Developer Guide

FPGA Optimization Guide for Intel® oneAPI Toolkits

ID 767853
Date 7/13/2023
Public

A newer version of this document is available. Customers should click here to go to the newest version.

Document Table of Contents

Optimize Loops With Loop Speculation

Loop speculation is an optimization technique that enables more efficient loop pipelining by allowing future iterations to be initiated before determining whether the loop was exited already. Consider the following simple loop example:

while (m*m*m < N) {
  m+=1;
}

Logically, the exit condition (m*m*m < N) for an iteration must be evaluated before determining whether you need to initiate another iteration or not. This means that, in the absence of speculation, the loop II cannot be lower than the number of cycles it takes to compute this exit condition. Speculated iterations are iterations that launch before the exit condition computation has completed. However, all operations with side-effects, such as stores to memory, are predicated by the exit condition. This means that operations with side-effects still waits for the exit condition to be computed. Loop speculation is beneficial when the exit condition is the bottleneck preventing from achieving a lower II. In the loop shown above, the exit condition contains two multiplications that cannot complete within a single clock cycle. However, loop speculation allows this loop to achieve II=1.

For example, for a given iteration i with exit condition Ei, the number of speculated iterations s is the number of iterations after i has been initiated but before Ei has been evaluated. By default, this number of speculated iterations is determined by the compiler on a per-loop basis, and can be found in the per-loop details of the Loop Analysis report.

The speculated_iterations attribute allows you to directly control the number of speculated iterations for a loop. If the exit condition calculation is the bottleneck to lowering II (as shown in the Loop Analysis report), increasing the number of speculated iterations may improve the II (this is not guaranteed as other bottlenecks may be uncovered). For more information, refer to speculated_iterations Attribute.

Speculated iterations introduce some overhead in nested loops since a new invocation of a loop may not begin until all speculated iterations of its previous invocation have completed.

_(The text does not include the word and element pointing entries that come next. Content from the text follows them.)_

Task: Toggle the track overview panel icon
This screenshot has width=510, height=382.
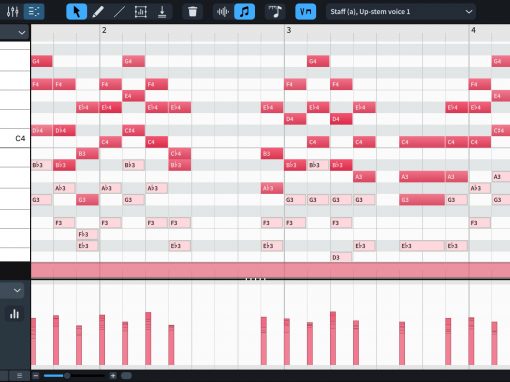Action: coord(34,12)
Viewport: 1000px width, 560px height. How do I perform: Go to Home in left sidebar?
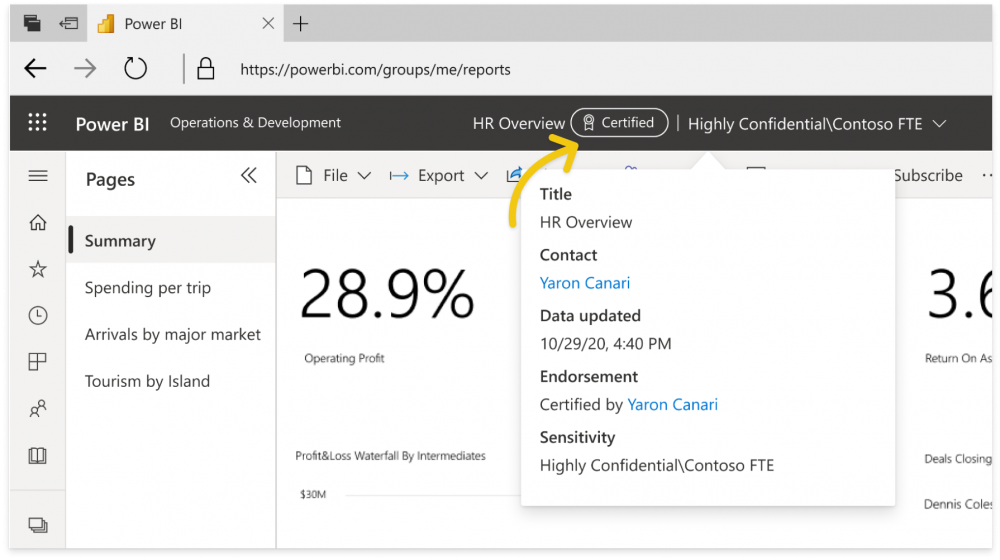point(38,223)
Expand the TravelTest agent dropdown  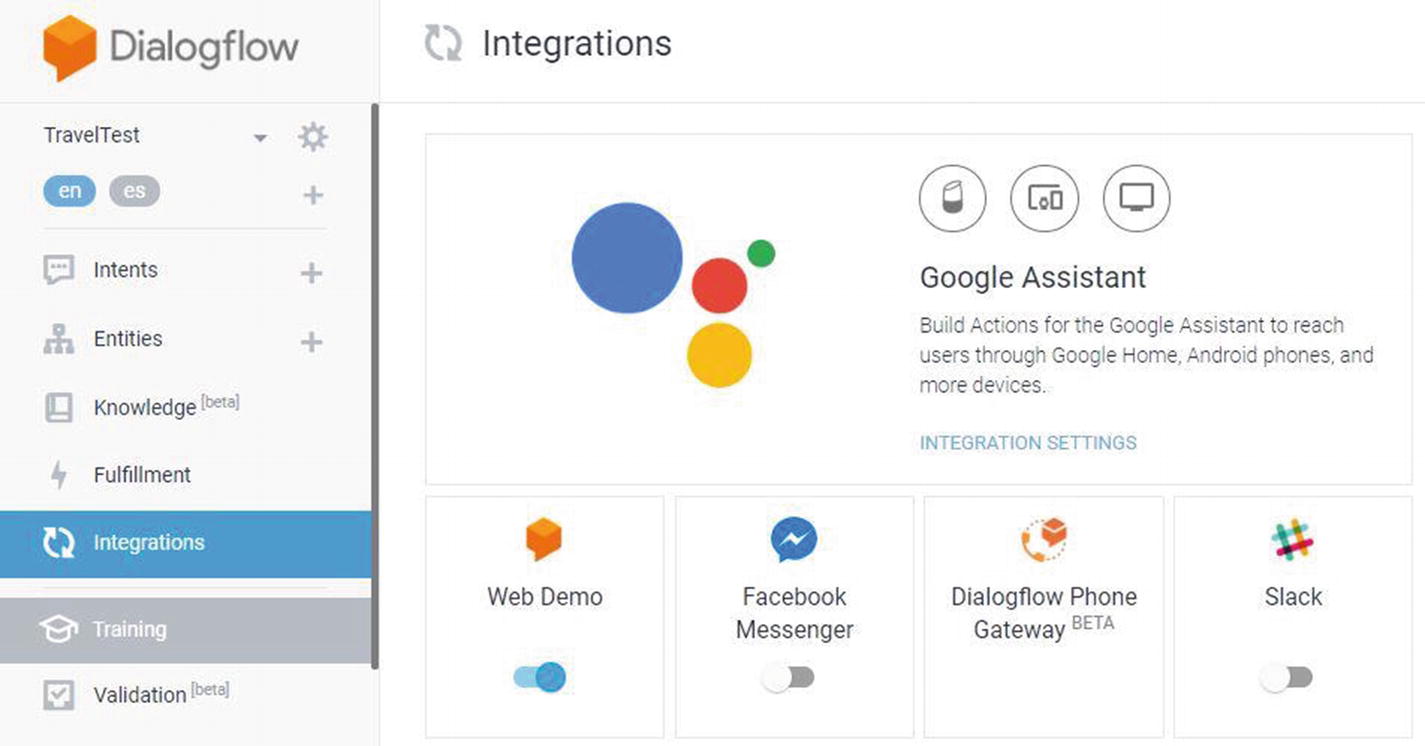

In cases where a loop body with low latency is expected to be frequently invoked, (for example, an inner loop with a short trip count), use the speculated_iterations attribute to reduce the number of speculated iterations. You can estimate the amount of this overhead by multiplying the number of speculated iterations with II of the loop (as shown in the Loop Analysis report). Using the speculated_iterations attribute can reduce this overhead, but be aware that choosing an attribute value that is too low may increase the II (due to not having enough time to evaluate the exit condition).

Consider the following example:

while (m*m*m < N) {
  m+=1;
}
dst[0] = m;  

In this example, the exit condition that has two multiplies and a compare is the bottleneck preventing II=1. The compiler's choice of four speculated iterations result in II=2 since the exit condition takes seven cycles (each multiply takes three cycles and the compare takes one cycle) and four speculated iterations times two-cycle II gives eight cycles to cover this evaluation.

[[intel::speculated_iterations(7)]]
while (m*m*m < N) {
  m+=1;
}
dst[0] = m;  

Then, the speculated iterations are increased to seven to cover the seven-cycle exit condition calculation allowing us to achieve II=1.

[[intel::speculated_iterations(0)]]
while (m*m*m < N) {
  m+=1;
}
dst[0] = m; 
By setting the speculated_iterations attribute to 0, you can verify that the II has increased to 7, which matches the exit condition bottleneck.
NOTE:

For additional information, refer to the FPGA tutorial sample Speculated Iterations listed in the Intel® oneAPI Samples Browser on Linux* or Windows*, or access the code sample in GitHub.